There certainly are things that you can do to add more tracking data to destination URLs on Google. It is possible to develop software to do a conceptual match on actual searches versus the offered keyword, to see whether the search engines are extending to rational broad matches or just optimising revenue. It is very difficult, without more co-operation from search engines, to identify when they use, for example, content matching sites in nominally keyword search advertising.

Optimising Revenue

The intent of search engines is really at odds with those of advertisers. Search engines want to maximise their revenue, which means offering opportunities for adverts to be clicked. Advertisers want to find visitors who are interested in their products and may buy. Not a casual, passing interest, but a 1 in a 10, or even a 1 in 3 chance of actually buying something.

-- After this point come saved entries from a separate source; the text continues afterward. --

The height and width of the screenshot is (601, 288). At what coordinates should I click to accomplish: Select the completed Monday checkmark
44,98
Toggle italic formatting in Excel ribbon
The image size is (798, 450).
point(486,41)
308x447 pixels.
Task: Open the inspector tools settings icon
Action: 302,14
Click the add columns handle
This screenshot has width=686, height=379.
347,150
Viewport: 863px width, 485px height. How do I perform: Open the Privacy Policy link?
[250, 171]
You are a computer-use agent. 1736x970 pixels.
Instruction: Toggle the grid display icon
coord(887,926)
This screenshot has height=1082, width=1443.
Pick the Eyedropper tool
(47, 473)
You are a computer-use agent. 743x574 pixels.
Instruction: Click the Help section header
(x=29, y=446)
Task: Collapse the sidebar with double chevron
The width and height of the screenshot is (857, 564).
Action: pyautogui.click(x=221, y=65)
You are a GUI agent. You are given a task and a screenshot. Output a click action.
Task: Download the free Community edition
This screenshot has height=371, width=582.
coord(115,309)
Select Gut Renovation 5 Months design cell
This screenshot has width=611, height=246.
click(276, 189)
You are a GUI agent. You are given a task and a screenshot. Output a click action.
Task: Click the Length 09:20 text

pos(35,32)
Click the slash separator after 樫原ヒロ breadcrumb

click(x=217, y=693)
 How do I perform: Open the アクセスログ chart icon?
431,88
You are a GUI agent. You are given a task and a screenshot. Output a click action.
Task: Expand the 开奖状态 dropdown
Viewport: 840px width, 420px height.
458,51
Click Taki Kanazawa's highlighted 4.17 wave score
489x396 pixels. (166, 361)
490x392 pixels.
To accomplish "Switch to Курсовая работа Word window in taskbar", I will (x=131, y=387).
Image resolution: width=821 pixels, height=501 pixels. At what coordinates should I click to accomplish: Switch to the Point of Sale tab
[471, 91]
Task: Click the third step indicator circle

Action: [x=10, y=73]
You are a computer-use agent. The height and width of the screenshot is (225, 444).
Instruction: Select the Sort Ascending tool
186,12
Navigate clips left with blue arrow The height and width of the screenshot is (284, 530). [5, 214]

That the search engines have ther own interests at heart has been obvious. Look at Google’s “Budget Optimiser”. This is a tool designed to make sure that Google extracts every penny from the advertiser. Even if the account has AdWords Conversion Tracking, the optimisation is not for keywords that sell, but for keywords that generate clicks. Why would any sophisticated advertiser care about the volume of clicks? It’s the volume and value of conversions that counts. So even when Google have the data to optimise on behalf of a user, they choose to optimise their own revenue.

Good deeds go unpunished

I think it’s great that Daniel has spoken out about click fraud and the needs of the advertiser. I think it’s a shame that he didn’t push that one step further into probing whether the advertising industry should just be using the search engine’s definition of click fraud, and whether there is additional information that the search engines should publish, at least to the advertiser that has bought a click, to assure them that their money is being properly spent in the hopes and intention of delivering a valid interested visitor, rather than just optimising the revenue stream.

As the title of this article suggests, so long as the advertising industry accepts the search engine definitions of fraud, and fails to hold the search engines accountable for mismatching keywords, for geotargeting abuse, for using “keyword search” to host domain parks, and for “budget optimisation”, there will continue to be complaints that the medium can offer the opportunity for unexpectedly low returns - click fraud.

Although I’ve been too busy to be part of the debate, I do see that Rich@Apogee has found a client who gets a significant fraction of their clicks, on a supposedly search network, from content matched sites. This seems to me to be clearly beyond the line in the sand that search engines should not cross, without offering additional information and control to advertisers.

Advertisers have to wake up to the idea that just because these systems are technologically sophisticated, they can’t forgo the inspection that has been required in, for example, direct mail and magazine subscription circulation. These types of measure are currently lacking in the industry, and it will be up to advertisers to organise - because if they leave it to the search engines, the definitions of click fraud and acceptable behaviour will be left to organisations who fundamentally and legally owe a responsibility to shareholders, not to advertisers. That means making the maximum profit for the SE, not for the advertiser.

This mismatch of advertiser needs and search engine needs is, I think, at the heart of why you’ll hear complaints about click fraud. And it is why, when the search engines investigate, they’ll find no problem or rare problems. Nonetheless, as an agency working on behalf of advertisers, I can clearly identify some activities that search engines do, that I know will reduce my clients ROI. Is that click fraud? Arguably, I’d say it is - that’s the core of the issue for click fraud. Do you, can you, trust that every search engine, acts in the best interests of the advertiser? If they don’t, what mechanisms do they offer to assure advertisers that every effort is made to offer a high quality click stream?

Regrettably, the SE’s seem to have decided that the right course to handle this is a stubborn silence and an assurance that the SE’s protect themselves (not the advertiser) from their own definition of click fraud. It’s not enough. Not with a multi-billion dollar business.